Os pesquisadores ressalvam, por exemplo, que pessoas que sofrem com lesões na medula espinhal avaliam que a recuperação de funções sexuais e fisiológicas como mais importantes do que a mobilidade. Nesse sentido, nenhum resultado significativo na recuperação do controle do intestino e da bexiga foi observado no estudo.

Opinião das especialistas

Mayana Zatz

Geneticista do departamento de Genética e Biologia Evolutiva da Universidade de São Paulo (USP) e colunista do site de VEJA.


Temos que ter um otimismo cauteloso. O estudo é positivo porque os pesquisadores analisaram uma população heterogênea e que havia sido lesionada há pelo menos um ano, algo que não aconteceu com os outros experimentos em laboratório.

Como resultado, houve a melhora da coordenação entre as patas traseiras e as dianteiras e aparentemente também na sensibilidade das ligações de curta distância na medula.

No entanto, é preciso enfatizar que os próprios autores reconheceram que essa técnica, por si só, não poderá ser considerada como único tratamento em humanos. Eles viram que as novas conexões nervosas só tiveram alcance em regiões próximas da lesão na medula espinhal. Por isso, não foram observadas melhoras em funções que são consideradas pelos pacientes como mais críticas do que a própria recuperação da mobilidade, como funções sexuais e problemas de incontinência urinária.

Também toda dinâmica de equilíbrio e mobilidades em cachorros é diferente, o que sugere que os resultados em humanos podem não ser os mesmos.

A pesquisa mostra um caminho, mas é preciso cautela.


Lygia da Veiga Pereira

Professora Titular e Chefe do Laboratório Nacional de Células-Tronco Embrionárias (LaNCE) da Universidade de São Paulo – Instituto de Biociências.


O artigo científico original onde o estudo é relatado foi acompanhado de um editorial da revista comentando o trabalho que, para minha surpresa, citava várias limitações da pesquisa, incluindo a falta de informações precisas sobre o estado clínico dos animais envolvidos no estudo e sobre a população de células injetadas.

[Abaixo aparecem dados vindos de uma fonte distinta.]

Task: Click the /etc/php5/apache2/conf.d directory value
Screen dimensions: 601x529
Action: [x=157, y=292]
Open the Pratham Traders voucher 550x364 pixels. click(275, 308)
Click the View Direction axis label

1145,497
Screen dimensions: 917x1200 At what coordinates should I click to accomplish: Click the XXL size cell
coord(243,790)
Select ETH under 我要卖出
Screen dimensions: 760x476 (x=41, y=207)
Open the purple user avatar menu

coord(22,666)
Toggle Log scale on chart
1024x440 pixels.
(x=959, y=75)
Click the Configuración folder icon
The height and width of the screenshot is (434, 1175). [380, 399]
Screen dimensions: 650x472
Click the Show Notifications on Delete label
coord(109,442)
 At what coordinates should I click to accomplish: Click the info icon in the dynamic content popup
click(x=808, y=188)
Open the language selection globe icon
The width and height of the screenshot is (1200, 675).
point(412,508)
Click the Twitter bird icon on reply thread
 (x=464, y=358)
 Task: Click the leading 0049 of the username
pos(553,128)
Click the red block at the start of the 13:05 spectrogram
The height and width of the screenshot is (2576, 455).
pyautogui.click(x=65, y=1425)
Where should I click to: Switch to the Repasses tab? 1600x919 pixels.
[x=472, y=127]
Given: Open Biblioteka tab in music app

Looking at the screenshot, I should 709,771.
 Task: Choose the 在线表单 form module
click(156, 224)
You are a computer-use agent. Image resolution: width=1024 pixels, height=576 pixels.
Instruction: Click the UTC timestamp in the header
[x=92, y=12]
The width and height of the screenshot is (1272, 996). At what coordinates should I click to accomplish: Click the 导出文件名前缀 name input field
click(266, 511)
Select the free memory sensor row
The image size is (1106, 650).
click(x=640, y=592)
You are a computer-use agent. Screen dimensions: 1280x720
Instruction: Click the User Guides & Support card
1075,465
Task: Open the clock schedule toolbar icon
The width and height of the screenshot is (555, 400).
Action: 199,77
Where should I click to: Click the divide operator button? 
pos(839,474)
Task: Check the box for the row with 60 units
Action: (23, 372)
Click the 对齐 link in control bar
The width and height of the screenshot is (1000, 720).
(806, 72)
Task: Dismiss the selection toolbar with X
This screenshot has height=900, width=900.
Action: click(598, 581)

Segundo o artigo, trinta cachorros participaram da pesquisa — todos eram animais de estimação com lesão de medula espinhal de graus variáveis. Vinte foram tratados com as células retiradas do próprio bulbo olfativo, e dez receberam injeção de placebo. Só para esclarecer, as células do bulbo olfativo são células do sistema nervoso, que ajudam neurônios olfativos a se estender até o sistema nervoso central, transmitindo a informação de odores.  A ideia é que elas possam também ajudar os neurônios lesionados da medula a se regenerarem, e muitos grupos trabalham nisso já há alguns anos, mas com resultados ainda limitados.

Pois bem, comparando os animais tratados com aqueles que receberam o placebo, os pesquisadores mostraram que havia uma melhora significativa da coordenação entre patas traseiras e dianteiras naqueles que receberam as células. Porém, quando mediram outros parâmetros como controle da bexiga, estabilidade lateral e transmissão de impulsos elétricos entre o cérebro e as patas, não houve diferença estatística significativa entre os animais que receberam as células e os que receberam o placebo.

Ou seja, na melhor das hipóteses, o tratamento com as células olfativas só melhorou o único parâmetro irrelevante para nós humanos que andamos só com as “patas” traseiras — não precisamos coordená-las com as dianteiras. No mais, nem o controle da bexiga aumentou, o que já seria uma grande melhora da qualidade de vida dos lesionados.